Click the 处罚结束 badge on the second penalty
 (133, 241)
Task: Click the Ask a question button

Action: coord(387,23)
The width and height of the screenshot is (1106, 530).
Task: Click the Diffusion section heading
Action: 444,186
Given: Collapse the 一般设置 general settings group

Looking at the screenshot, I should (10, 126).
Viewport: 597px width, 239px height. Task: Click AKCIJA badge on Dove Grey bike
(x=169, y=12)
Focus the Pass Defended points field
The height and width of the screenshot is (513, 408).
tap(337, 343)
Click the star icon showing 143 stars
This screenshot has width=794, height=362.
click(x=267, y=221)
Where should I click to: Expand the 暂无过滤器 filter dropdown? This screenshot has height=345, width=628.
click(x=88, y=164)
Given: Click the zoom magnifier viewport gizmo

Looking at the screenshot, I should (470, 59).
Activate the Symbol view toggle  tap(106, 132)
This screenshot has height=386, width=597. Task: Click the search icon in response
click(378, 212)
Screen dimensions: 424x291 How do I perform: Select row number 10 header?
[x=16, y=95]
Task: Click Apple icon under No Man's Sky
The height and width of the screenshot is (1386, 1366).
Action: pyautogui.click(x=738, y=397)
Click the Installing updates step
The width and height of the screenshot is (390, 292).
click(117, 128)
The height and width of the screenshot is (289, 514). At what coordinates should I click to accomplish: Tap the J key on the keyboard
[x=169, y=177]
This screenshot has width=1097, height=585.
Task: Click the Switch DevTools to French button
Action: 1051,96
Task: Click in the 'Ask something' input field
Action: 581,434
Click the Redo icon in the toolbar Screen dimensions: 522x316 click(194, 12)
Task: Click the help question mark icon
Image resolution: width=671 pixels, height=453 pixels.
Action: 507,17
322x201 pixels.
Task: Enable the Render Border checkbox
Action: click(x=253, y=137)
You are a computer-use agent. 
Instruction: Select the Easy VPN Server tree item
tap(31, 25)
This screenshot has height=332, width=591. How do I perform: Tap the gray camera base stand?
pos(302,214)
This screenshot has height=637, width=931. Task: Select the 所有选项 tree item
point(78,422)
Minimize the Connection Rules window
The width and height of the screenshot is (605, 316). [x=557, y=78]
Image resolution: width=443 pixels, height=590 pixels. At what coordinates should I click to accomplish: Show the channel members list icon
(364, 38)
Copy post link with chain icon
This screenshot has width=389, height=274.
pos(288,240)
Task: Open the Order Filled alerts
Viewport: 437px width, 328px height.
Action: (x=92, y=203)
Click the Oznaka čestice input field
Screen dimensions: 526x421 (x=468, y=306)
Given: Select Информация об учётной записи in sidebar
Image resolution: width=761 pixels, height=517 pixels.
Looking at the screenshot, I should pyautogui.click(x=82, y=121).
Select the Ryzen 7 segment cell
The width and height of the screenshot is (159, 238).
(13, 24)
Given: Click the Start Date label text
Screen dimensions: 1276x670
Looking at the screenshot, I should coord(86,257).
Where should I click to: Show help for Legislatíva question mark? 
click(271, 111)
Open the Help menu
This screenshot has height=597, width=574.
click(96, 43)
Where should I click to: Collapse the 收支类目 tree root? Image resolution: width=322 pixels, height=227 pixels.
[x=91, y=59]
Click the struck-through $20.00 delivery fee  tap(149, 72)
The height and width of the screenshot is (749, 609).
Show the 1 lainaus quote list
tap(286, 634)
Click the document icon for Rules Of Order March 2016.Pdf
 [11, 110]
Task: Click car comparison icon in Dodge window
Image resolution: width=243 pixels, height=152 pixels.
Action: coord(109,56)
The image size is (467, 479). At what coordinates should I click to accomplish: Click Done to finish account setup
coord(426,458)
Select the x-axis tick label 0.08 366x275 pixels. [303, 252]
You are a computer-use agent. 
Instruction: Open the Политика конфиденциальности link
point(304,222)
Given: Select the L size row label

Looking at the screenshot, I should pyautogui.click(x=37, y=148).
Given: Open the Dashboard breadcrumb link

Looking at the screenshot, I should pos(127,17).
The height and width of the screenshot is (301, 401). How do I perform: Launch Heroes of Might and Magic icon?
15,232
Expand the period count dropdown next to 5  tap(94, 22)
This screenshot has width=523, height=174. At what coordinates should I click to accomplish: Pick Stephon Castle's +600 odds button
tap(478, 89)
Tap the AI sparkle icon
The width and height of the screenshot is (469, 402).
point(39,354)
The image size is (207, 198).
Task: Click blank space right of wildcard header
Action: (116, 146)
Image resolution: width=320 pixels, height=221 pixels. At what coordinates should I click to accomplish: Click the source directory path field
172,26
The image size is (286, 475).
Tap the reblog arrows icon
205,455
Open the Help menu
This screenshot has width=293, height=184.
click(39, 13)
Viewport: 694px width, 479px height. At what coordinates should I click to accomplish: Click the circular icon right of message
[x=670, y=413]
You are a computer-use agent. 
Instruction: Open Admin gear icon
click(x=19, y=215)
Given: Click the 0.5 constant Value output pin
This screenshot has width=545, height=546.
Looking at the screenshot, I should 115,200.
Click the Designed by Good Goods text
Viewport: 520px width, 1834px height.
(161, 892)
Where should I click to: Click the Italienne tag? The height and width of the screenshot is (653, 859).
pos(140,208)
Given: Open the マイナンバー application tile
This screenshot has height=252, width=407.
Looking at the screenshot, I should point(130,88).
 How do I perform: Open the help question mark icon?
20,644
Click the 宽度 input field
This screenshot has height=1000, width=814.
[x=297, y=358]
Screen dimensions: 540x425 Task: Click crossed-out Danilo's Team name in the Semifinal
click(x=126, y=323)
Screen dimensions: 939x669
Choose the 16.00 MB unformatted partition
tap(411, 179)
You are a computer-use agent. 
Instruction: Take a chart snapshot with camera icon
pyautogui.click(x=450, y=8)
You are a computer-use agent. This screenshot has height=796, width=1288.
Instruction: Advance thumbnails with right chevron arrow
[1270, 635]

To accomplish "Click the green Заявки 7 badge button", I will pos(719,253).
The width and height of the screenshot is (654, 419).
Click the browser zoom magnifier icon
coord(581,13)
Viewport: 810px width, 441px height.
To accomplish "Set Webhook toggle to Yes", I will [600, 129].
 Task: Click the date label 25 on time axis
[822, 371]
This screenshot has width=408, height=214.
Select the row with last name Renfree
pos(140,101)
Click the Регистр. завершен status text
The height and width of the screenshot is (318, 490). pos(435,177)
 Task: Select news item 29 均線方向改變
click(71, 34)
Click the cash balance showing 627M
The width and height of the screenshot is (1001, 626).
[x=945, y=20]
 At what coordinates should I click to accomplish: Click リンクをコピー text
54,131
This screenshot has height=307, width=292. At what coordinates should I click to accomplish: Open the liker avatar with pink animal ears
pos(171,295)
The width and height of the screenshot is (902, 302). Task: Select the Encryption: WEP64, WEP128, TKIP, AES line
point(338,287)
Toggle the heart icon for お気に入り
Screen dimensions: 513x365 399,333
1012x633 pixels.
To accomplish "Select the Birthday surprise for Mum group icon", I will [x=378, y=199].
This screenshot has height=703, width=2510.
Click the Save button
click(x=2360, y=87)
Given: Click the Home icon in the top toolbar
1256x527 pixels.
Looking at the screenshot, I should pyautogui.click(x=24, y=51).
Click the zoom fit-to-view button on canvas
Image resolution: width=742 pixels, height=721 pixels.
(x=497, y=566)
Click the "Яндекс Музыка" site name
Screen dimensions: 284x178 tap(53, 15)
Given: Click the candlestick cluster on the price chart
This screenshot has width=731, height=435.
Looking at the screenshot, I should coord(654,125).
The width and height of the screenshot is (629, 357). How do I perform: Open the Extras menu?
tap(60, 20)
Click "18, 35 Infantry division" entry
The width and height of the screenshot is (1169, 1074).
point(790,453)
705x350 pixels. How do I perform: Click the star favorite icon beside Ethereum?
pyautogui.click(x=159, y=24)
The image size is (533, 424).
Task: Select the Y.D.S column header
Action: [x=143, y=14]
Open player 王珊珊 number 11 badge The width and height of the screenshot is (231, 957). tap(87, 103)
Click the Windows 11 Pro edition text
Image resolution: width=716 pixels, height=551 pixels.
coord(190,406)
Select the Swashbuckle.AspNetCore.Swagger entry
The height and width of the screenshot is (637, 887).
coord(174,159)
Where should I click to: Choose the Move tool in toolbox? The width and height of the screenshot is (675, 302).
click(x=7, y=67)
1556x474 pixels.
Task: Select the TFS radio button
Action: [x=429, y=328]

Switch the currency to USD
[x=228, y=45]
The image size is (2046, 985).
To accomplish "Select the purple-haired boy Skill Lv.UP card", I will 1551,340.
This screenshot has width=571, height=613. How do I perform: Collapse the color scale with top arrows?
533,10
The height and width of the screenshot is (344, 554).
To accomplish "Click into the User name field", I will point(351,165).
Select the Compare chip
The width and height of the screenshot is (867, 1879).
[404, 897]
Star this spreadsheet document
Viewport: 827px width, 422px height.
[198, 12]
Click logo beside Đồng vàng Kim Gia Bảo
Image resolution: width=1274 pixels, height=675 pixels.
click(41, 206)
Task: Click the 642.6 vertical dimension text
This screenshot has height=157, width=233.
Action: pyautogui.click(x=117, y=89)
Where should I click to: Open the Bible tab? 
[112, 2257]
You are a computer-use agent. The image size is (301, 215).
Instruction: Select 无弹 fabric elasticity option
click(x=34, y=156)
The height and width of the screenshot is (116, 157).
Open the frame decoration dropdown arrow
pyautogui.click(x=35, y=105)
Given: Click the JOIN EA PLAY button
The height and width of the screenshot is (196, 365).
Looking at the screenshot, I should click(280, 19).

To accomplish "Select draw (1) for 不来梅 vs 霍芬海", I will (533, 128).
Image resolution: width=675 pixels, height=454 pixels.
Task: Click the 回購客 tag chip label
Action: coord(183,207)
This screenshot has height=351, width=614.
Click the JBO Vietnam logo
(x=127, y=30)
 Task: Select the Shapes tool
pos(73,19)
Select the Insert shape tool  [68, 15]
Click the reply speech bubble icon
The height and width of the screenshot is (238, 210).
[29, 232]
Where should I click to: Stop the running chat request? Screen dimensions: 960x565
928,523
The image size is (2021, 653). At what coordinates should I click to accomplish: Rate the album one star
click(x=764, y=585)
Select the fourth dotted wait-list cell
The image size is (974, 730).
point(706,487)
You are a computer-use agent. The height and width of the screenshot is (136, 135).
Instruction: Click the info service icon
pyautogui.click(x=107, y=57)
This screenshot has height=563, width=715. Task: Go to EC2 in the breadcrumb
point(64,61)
━━━━━━━━
Whenever the string "toolbar" occurs in a line of the entries above, copy that line.

■ OUTPUT BELOW
Click the Redo icon in the toolbar Screen dimensions: 522x316 click(194, 12)
Given: Click the Home icon in the top toolbar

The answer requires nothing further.